Pesquisador: Um número complexo

Professor: Abstrato e de difícil representação para os nossos alunos

Pesquisador: Para nossos alunos como assim? Eu acho que está falando de educação básica.

Professor: É. Porque eu vejo assim. É algo que parece não interessa-los muitas. Nesse sentido parece que é algo que tá distante.

Pesquisador: Um ponto. Um vértice.

Professor: Um ponto?

Pesquisador: Sim um ponto no sentido de vértice de uma figura.

Professor: Abstrato de fácil representação.

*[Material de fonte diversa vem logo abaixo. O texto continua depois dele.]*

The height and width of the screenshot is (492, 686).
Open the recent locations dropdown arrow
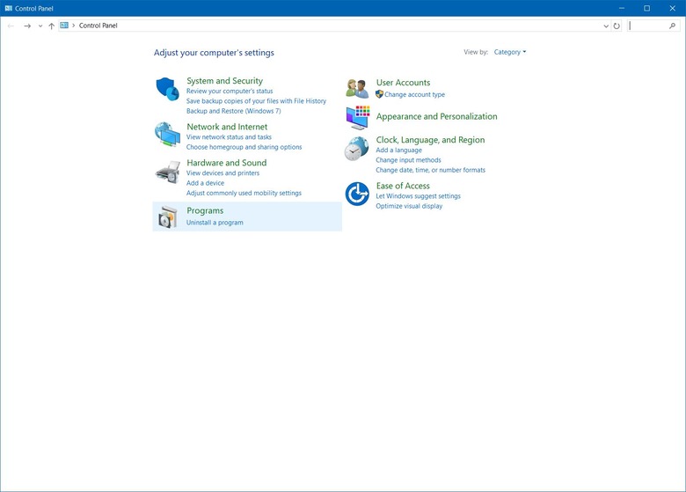point(40,26)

Pesquisador: E um par Ordenado?

Professor: Também

Pesquisador: Um plano

Professor: Abstrato e de fácil representação.

Pesquisador: Uma figura geométrica qualquer?

Professor: Abstrato e de fácil representação.

Pesquisador: Uma equação?

Professor: (risadas) Abstrato e de fácil representação.

Pesquisador: Um cilindro?

Professor: Abstrato e de fácil representação.

Pesquisador: Uma matriz?

Professor: Abstrato e de difícil representação.

Pesquisador: Uma medida? Um metro, por exemplo.

Professor: Algo concreto.

Pesquisador: Uma esfera

Professor: Abstrato

Pesquisador: E para terminar, um algarismo?

Professor: Abstrato.

Pesquisador: Representável ou não?

Professor: Representável. De fácil representação.